И я поплелся к дому, где теперь мы жили вдвоем с отцом.
Бесконечность
Было время – меня преследовал неотвязный сон (навеянный, думаю, тем, что я слишком рано посмотрел фильм «2001: Космическая одиссея»), как я плыву без привязного фала сквозь бесконечное пространство. И тогда, и впоследствии сон этот приводил меня в ужас, но не из-за того, что я в нем умирал от удушья или от голода, а из-за ощущения беспомощности, когда нет возможности ни ухватиться, ни оттолкнуться, а есть только бездна, и паника, и убеждение, что это – сама бесконечность.
Похожее ощущение преследовало меня летом. Мог ли я надеяться хоть чем-нибудь заполнить бесконечную вереницу дней, из которых каждый бесконечен? Все последнее полугодие мы строили планы – как будем совершать набеги на Лондон, чтобы пошататься по Оксфорд-стрит (исключительно по Оксфорд-стрит), а также этакими простачками с рюкзачками, под Тома Сойера, наведываться в Нью-Форест и на остров Уайт, предварительно затарившись пивом. Это у нас называлось «пешком с пивком», но и Харпер, и Фокс нашли себе халтуру на полную ставку – подрабатывали за наличные на стройке у папаши Харпера, и наши планы накрылись медным тазом. Без Харпера мы с Ллойдом только переругивались. А потом я и сам нашел подработку, где тоже платили наликом: время от времени стоял за кассой на местной бензоколонке.

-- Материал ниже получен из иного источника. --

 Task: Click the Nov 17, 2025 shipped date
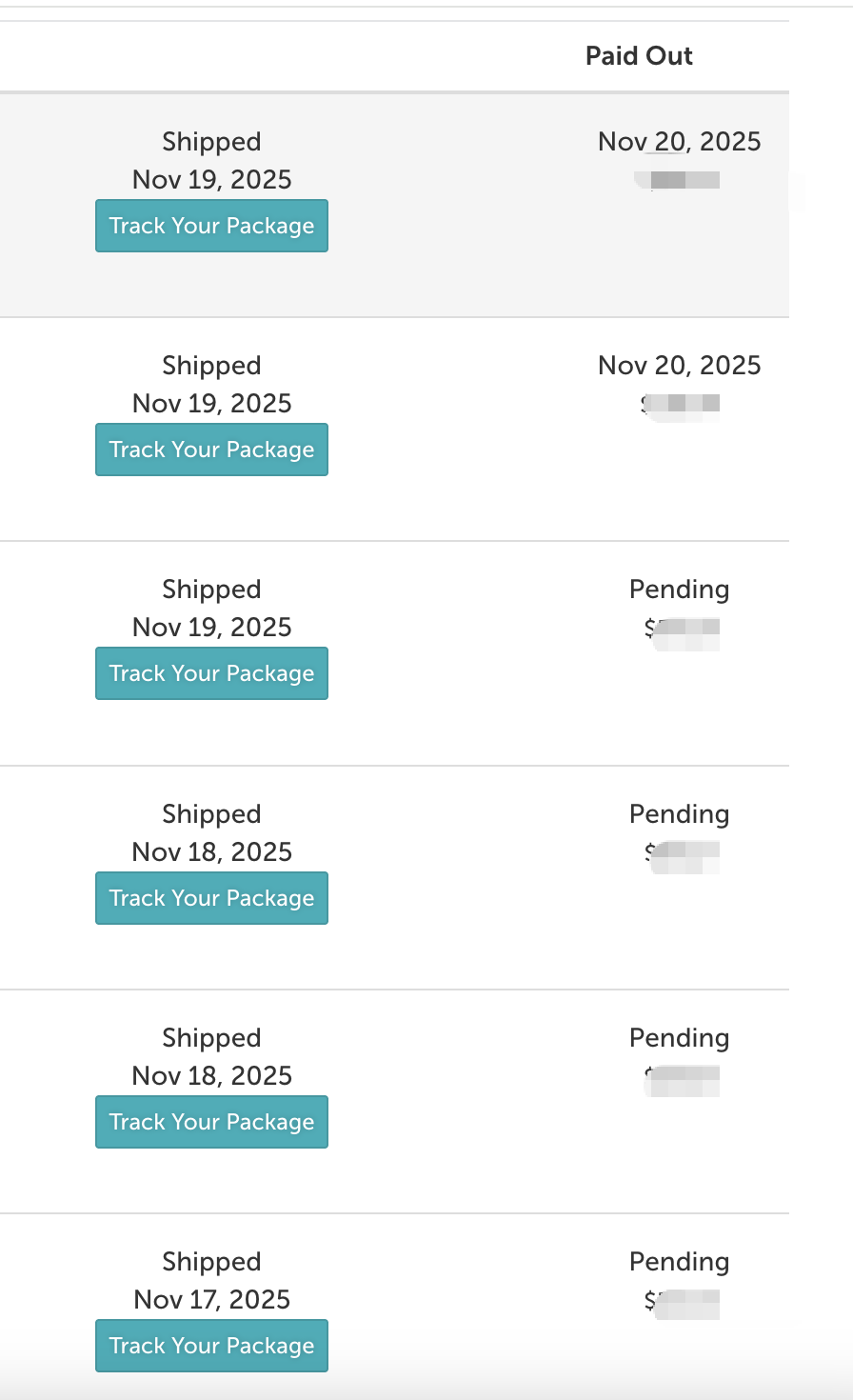pyautogui.click(x=211, y=1300)
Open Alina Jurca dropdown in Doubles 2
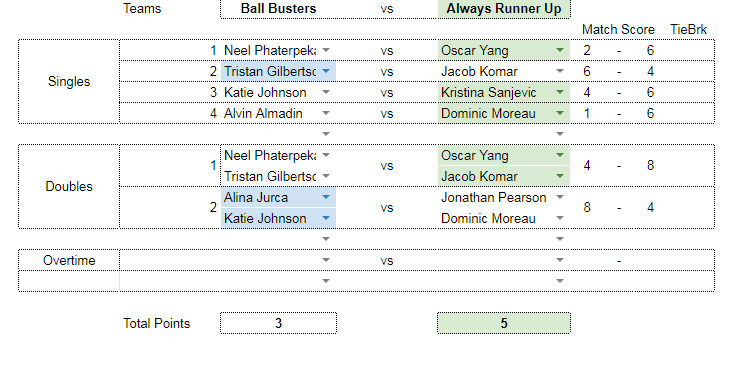This screenshot has width=730, height=369. click(x=326, y=197)
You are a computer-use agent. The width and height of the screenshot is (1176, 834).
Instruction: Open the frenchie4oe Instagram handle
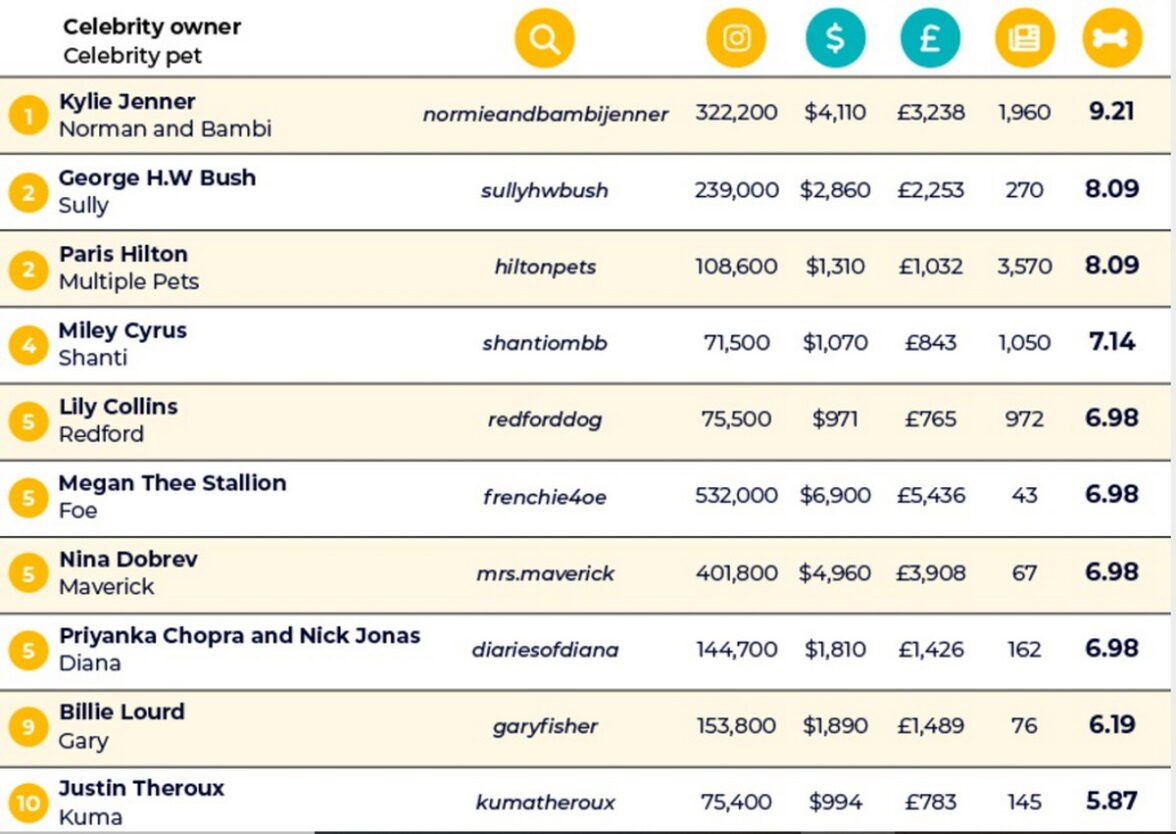click(x=544, y=497)
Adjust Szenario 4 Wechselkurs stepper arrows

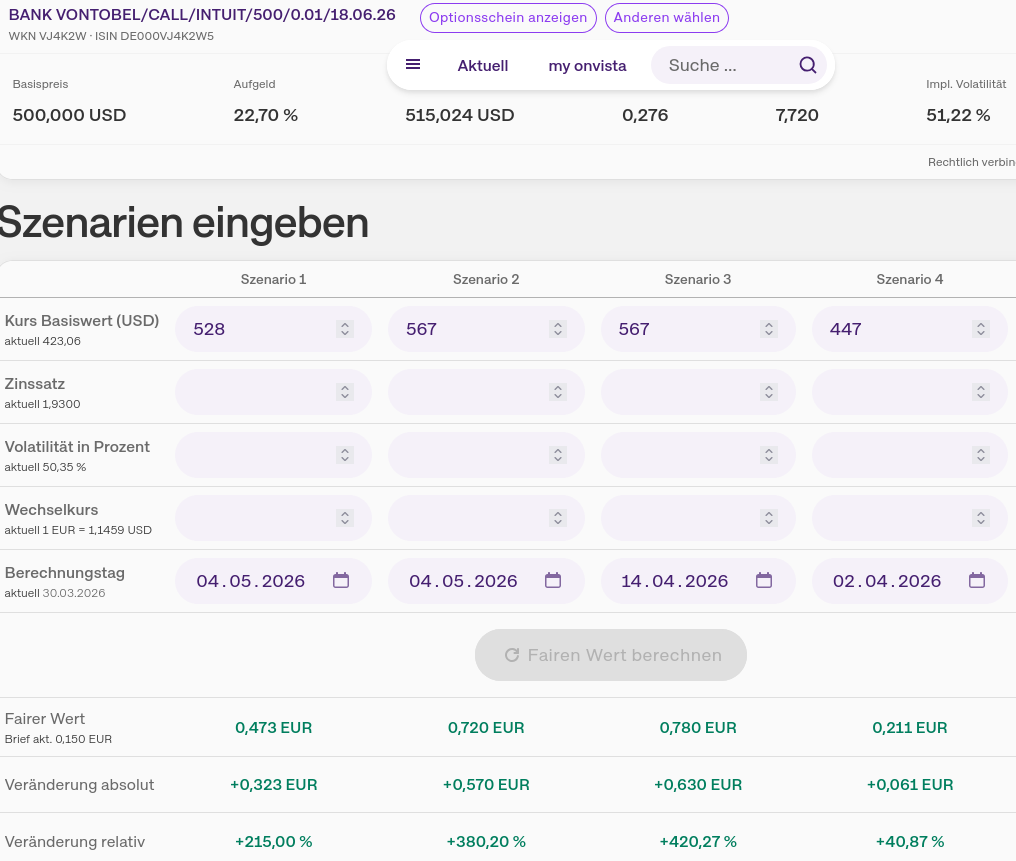coord(981,518)
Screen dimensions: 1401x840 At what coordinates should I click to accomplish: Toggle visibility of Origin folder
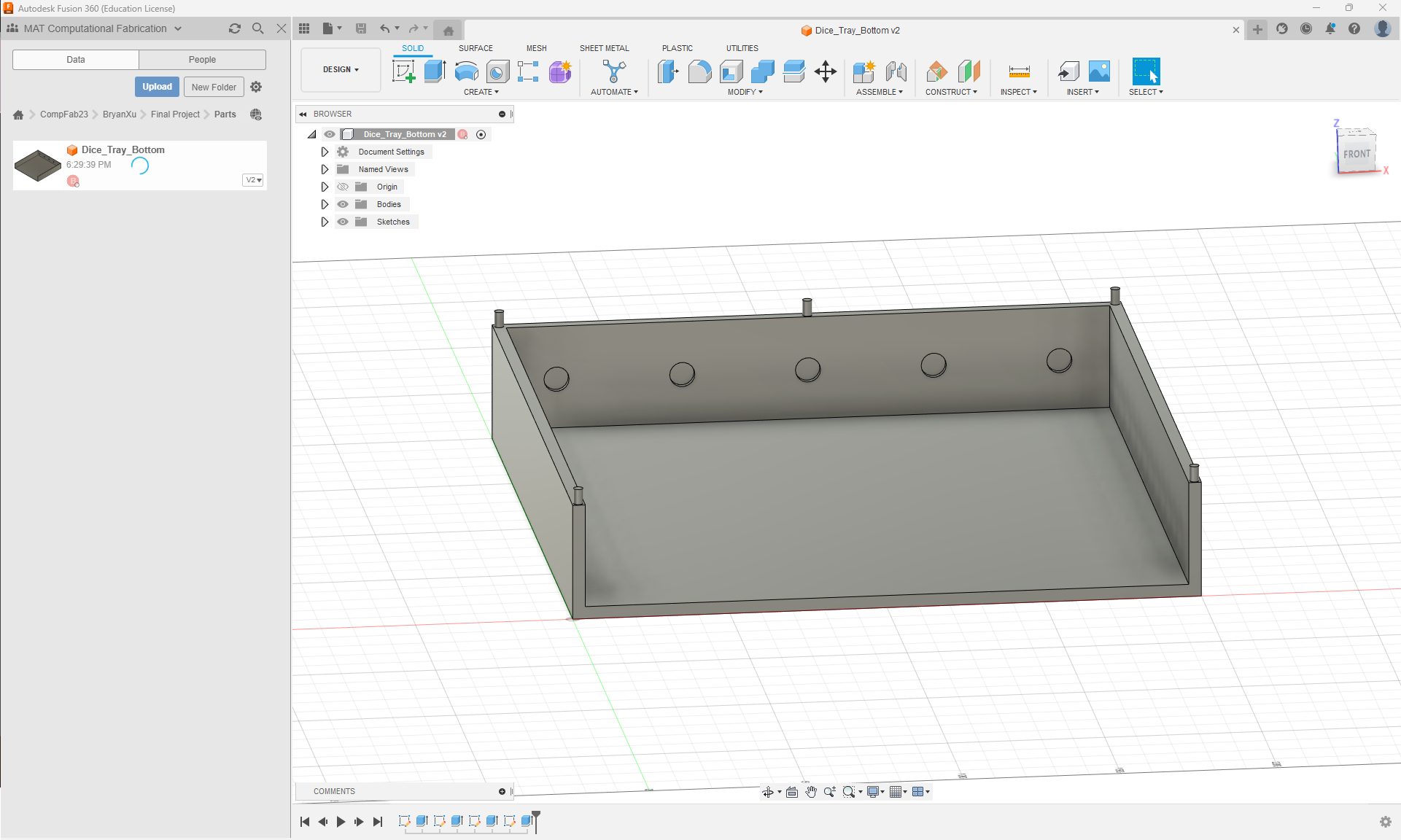(343, 187)

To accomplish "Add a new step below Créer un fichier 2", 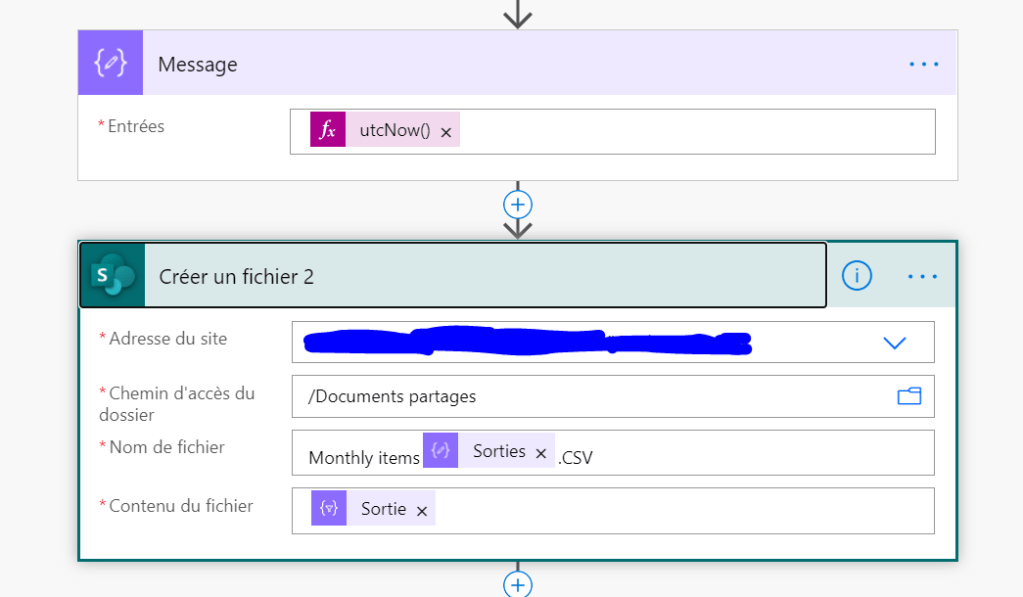I will 517,584.
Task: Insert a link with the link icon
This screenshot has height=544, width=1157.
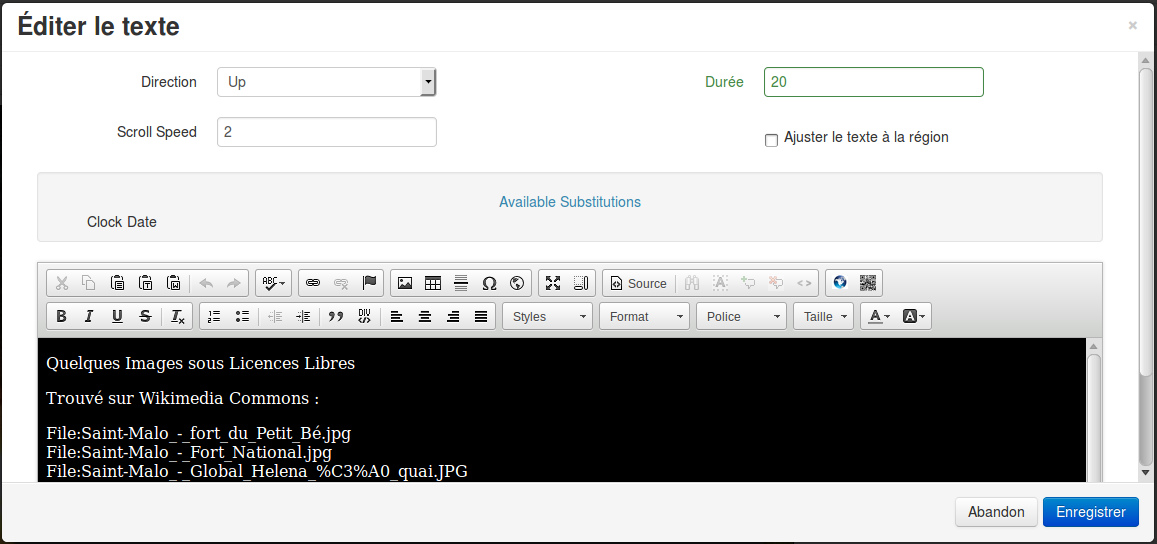Action: click(x=313, y=283)
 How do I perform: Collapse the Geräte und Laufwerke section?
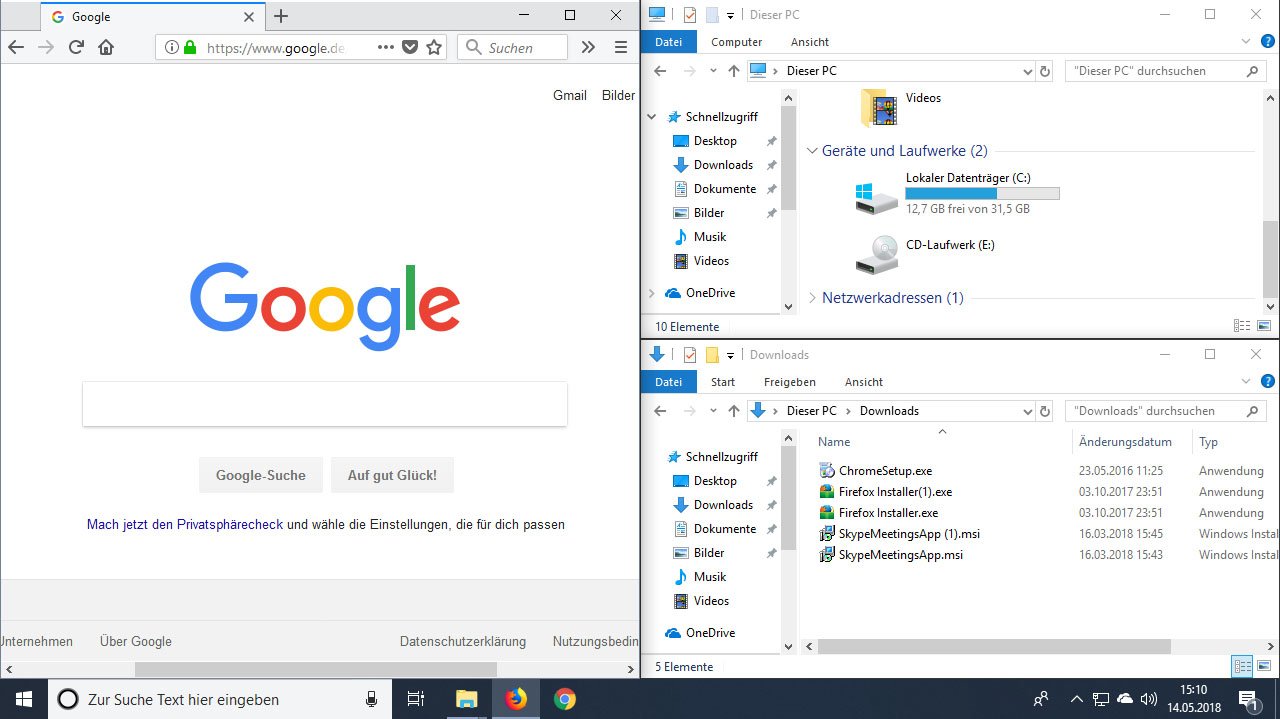[812, 151]
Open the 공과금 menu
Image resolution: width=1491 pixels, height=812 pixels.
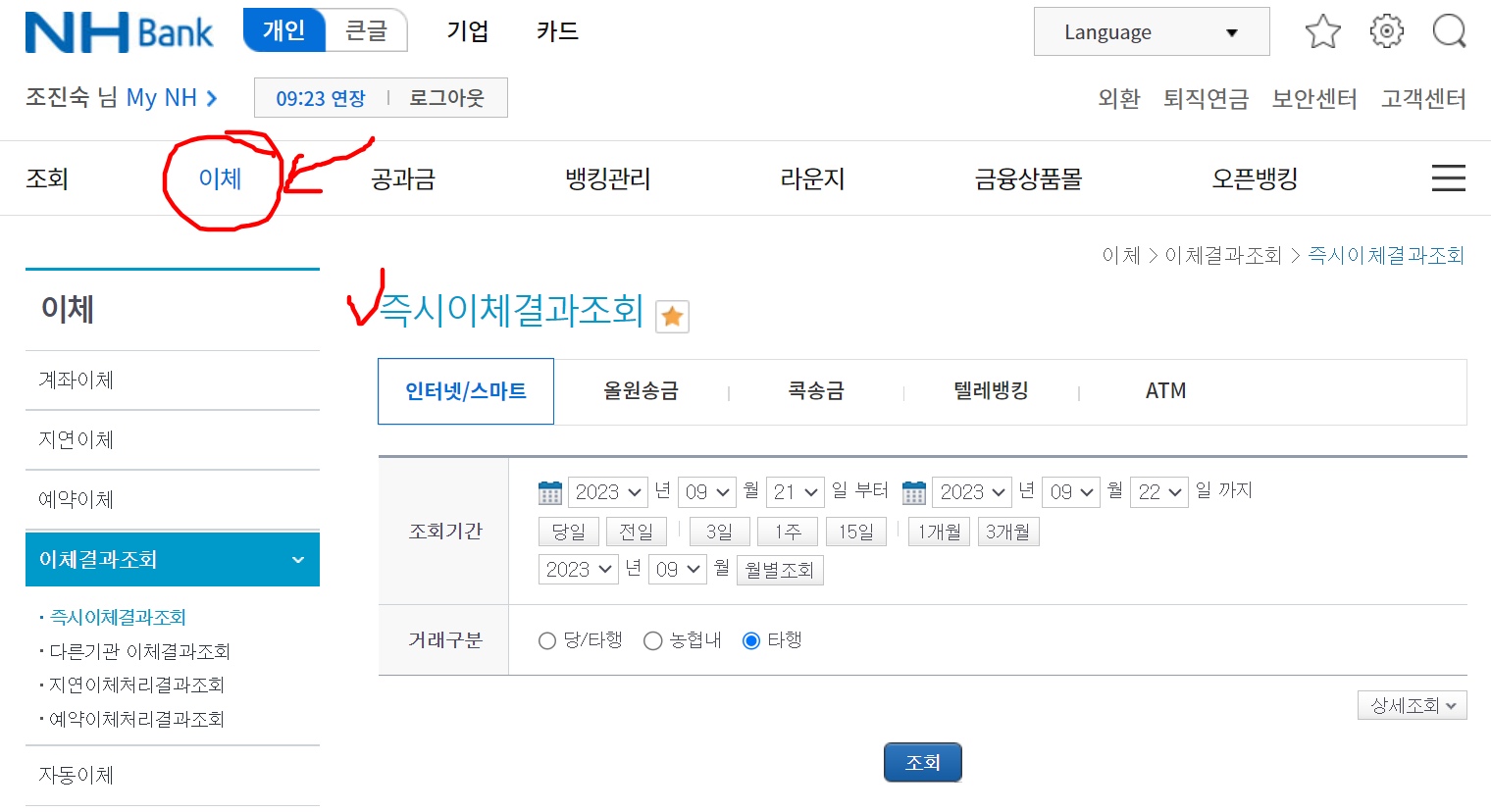click(x=403, y=178)
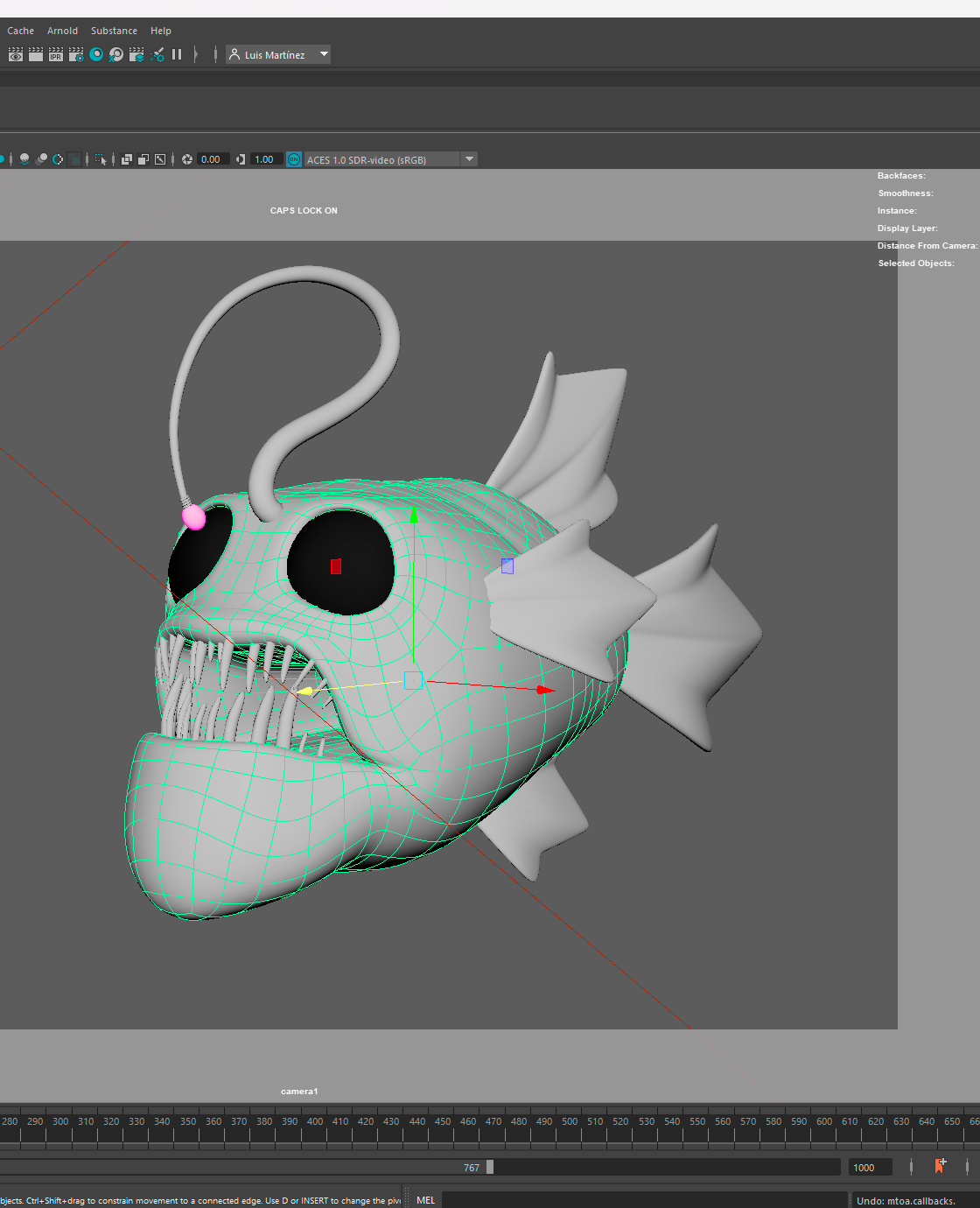The height and width of the screenshot is (1208, 980).
Task: Toggle the X-ray display icon
Action: 127,159
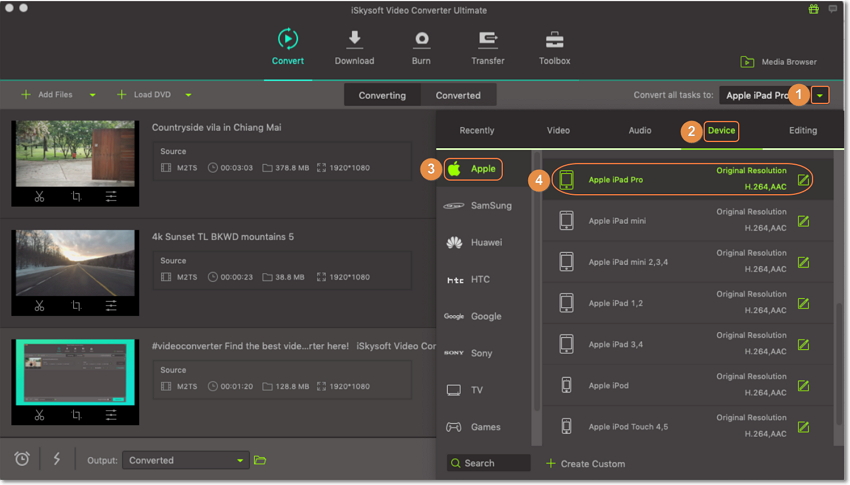This screenshot has height=485, width=850.
Task: Open effects settings icon under Countryside video
Action: (111, 196)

Но таким способом получалось убить только двенадцать часов в неделю. Остальное время уходило у меня на… что? На роскошь поваляться в кровати по будням? Но она вскоре приелась из-за тоскливой дерготни солнечных пятен за шторами, а впереди – тягучий, ленивый, вялый день, за ним – еще один и еще, и каждый из этих дней перетекал в блеклую, блевотную блямбу безделья. Из научной фантастики (ясное дело, не из научного лепета на уроках физики) я знал, что в разных точках Вселенной время течет по-разному, так вот: на нижней койке шестнадцатилетнего человека в конце июня тысяча девятьсот девяносто седьмого года оно текло куда медленнее, чем в любой другой точке мироздания.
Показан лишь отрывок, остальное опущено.